ACTIVITY –
Please give every record below again exactly, and keep the pictures out.
+-------+
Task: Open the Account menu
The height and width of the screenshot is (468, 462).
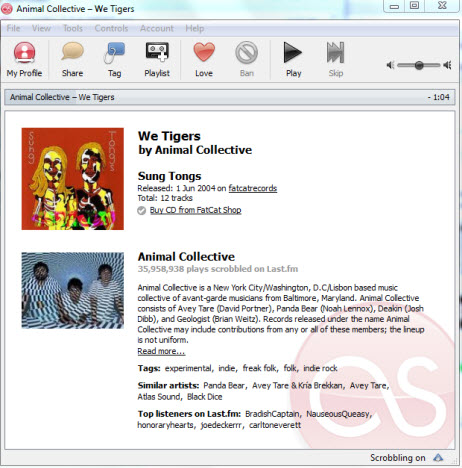Action: tap(157, 28)
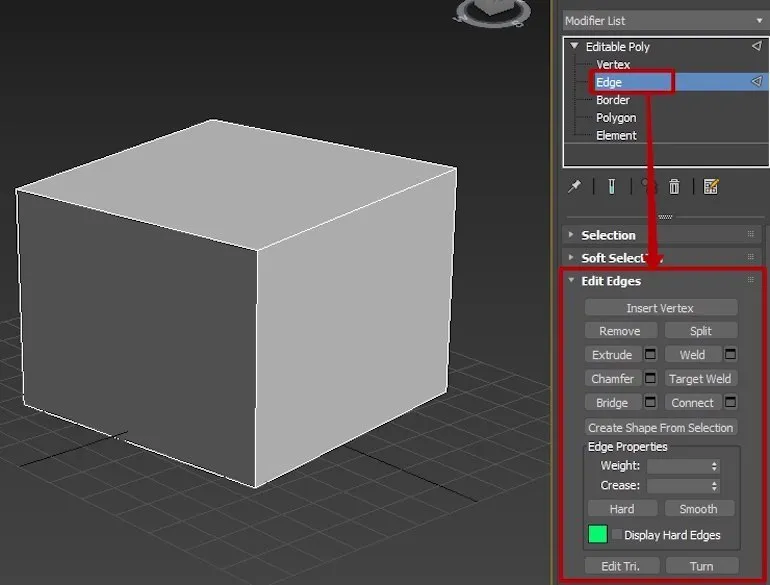Open Connect settings box icon
The height and width of the screenshot is (585, 770).
pos(730,403)
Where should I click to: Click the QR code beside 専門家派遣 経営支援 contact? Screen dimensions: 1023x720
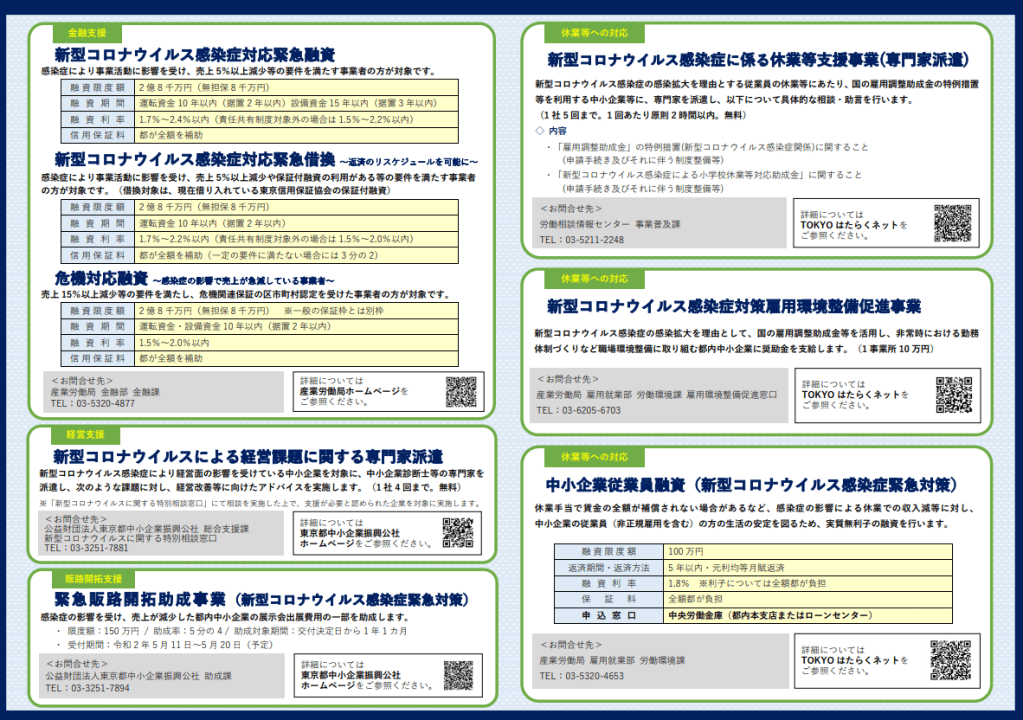[x=458, y=535]
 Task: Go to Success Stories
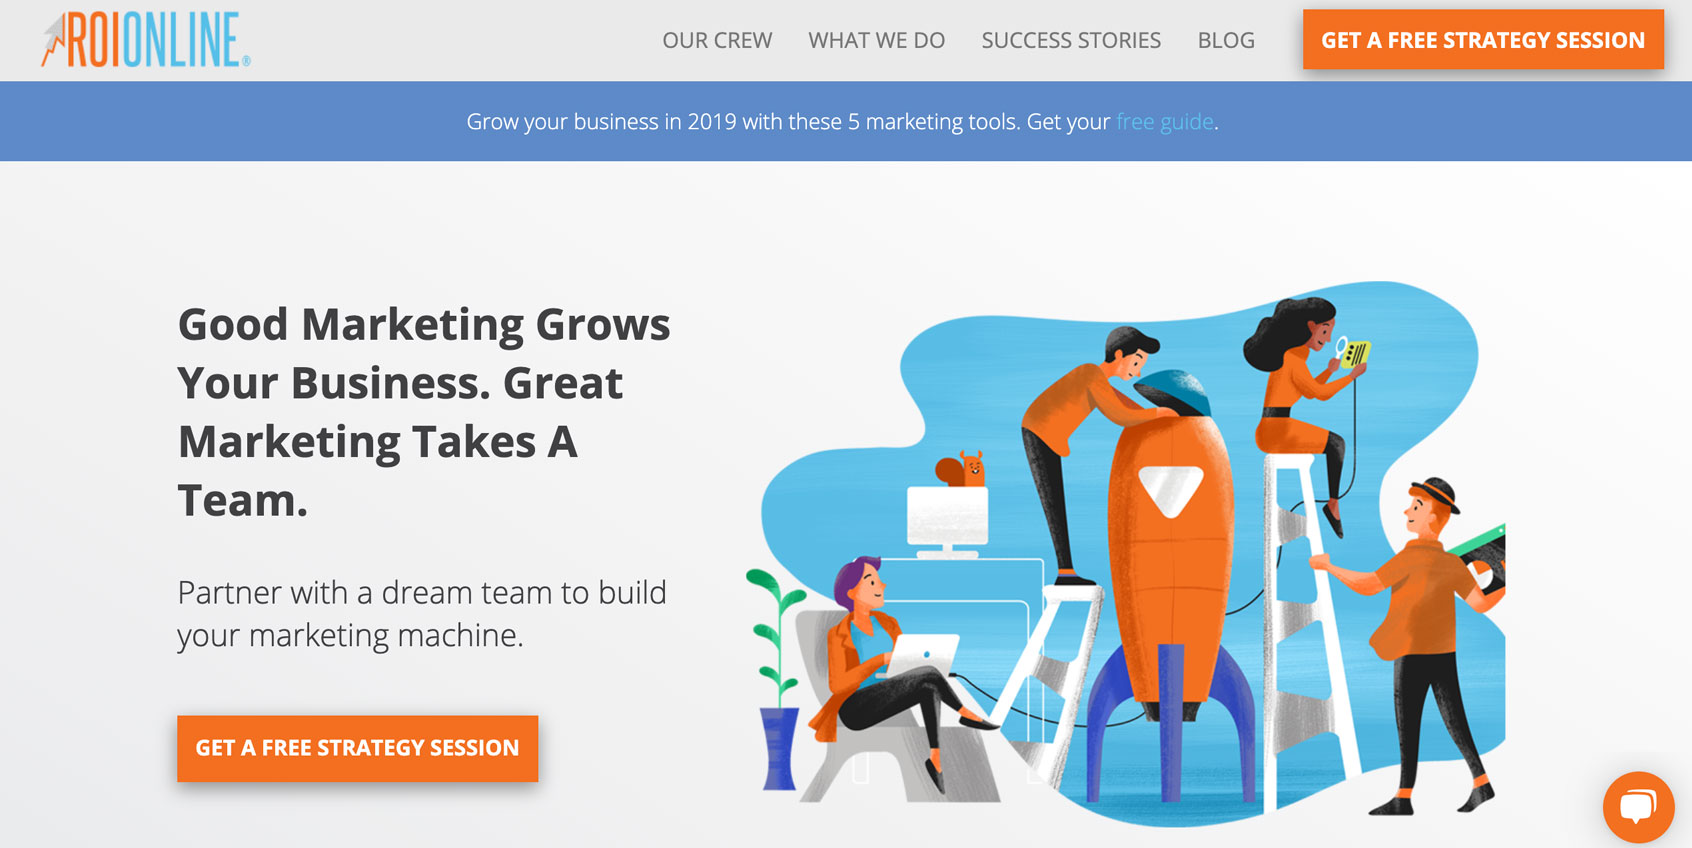click(1071, 40)
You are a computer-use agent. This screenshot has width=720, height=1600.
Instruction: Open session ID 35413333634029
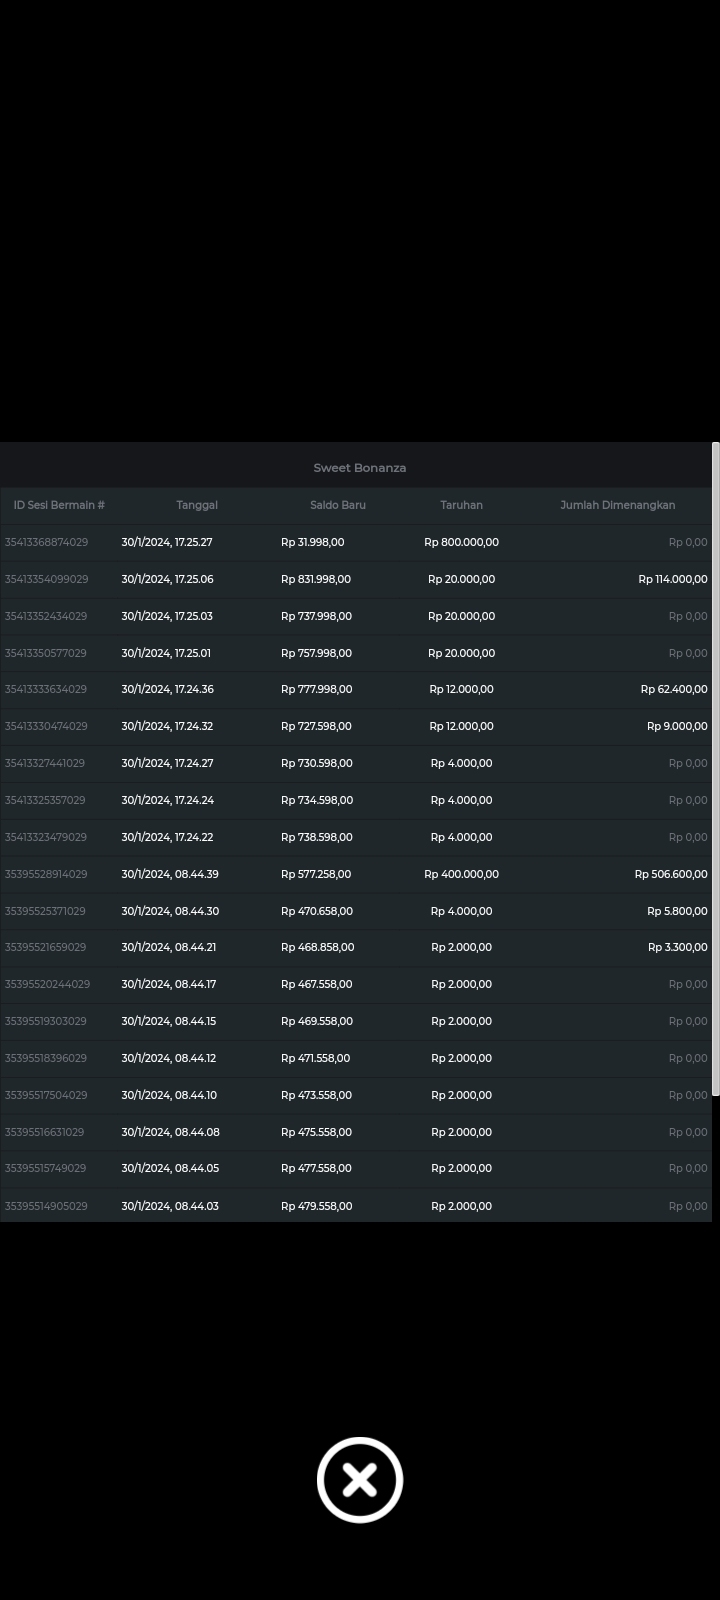point(46,689)
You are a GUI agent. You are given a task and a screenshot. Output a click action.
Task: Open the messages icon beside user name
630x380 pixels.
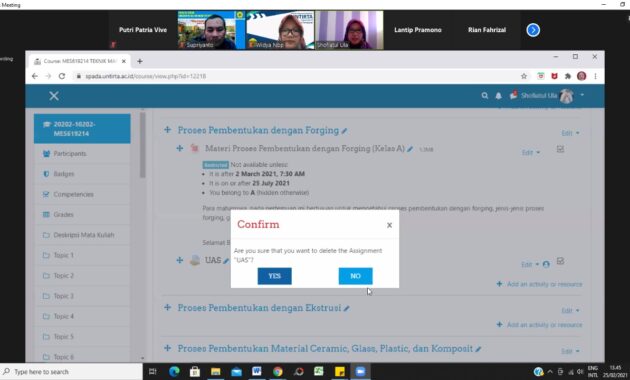513,95
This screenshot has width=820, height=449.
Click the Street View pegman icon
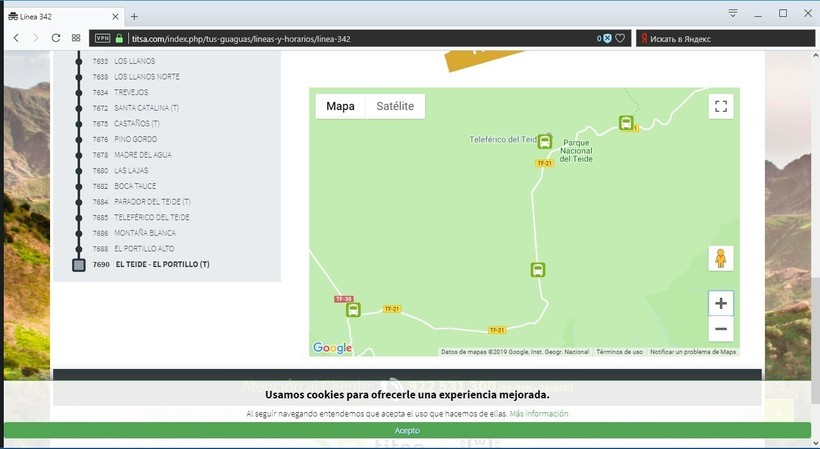coord(720,258)
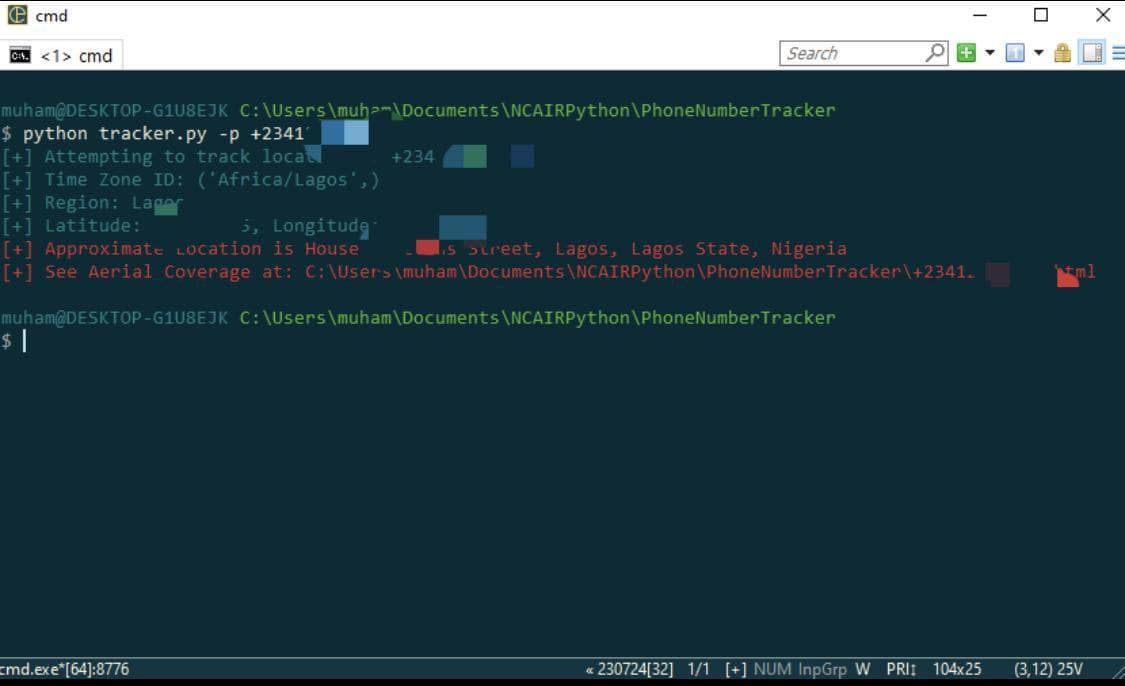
+-------+
RESPONSE TO THE TASK –
Task: Open the Account menu
The height and width of the screenshot is (468, 462).
Action: tap(157, 28)
Open Connect settings box icon
The height and width of the screenshot is (585, 770).
pos(730,403)
Where should I click to: Click the QR code beside 専門家派遣 経営支援 contact? Screen dimensions: 1023x720
[x=458, y=535]
 Task: Go to Success Stories
click(1071, 40)
You are a computer-use agent. This screenshot has width=720, height=1600.
Instruction: Open session ID 35413333634029
point(46,689)
You are a GUI agent. You are given a task and a screenshot. Output a click action.
Task: Open the messages icon beside user name
630x380 pixels.
513,95
This screenshot has width=820, height=449.
Click the Street View pegman icon
coord(720,258)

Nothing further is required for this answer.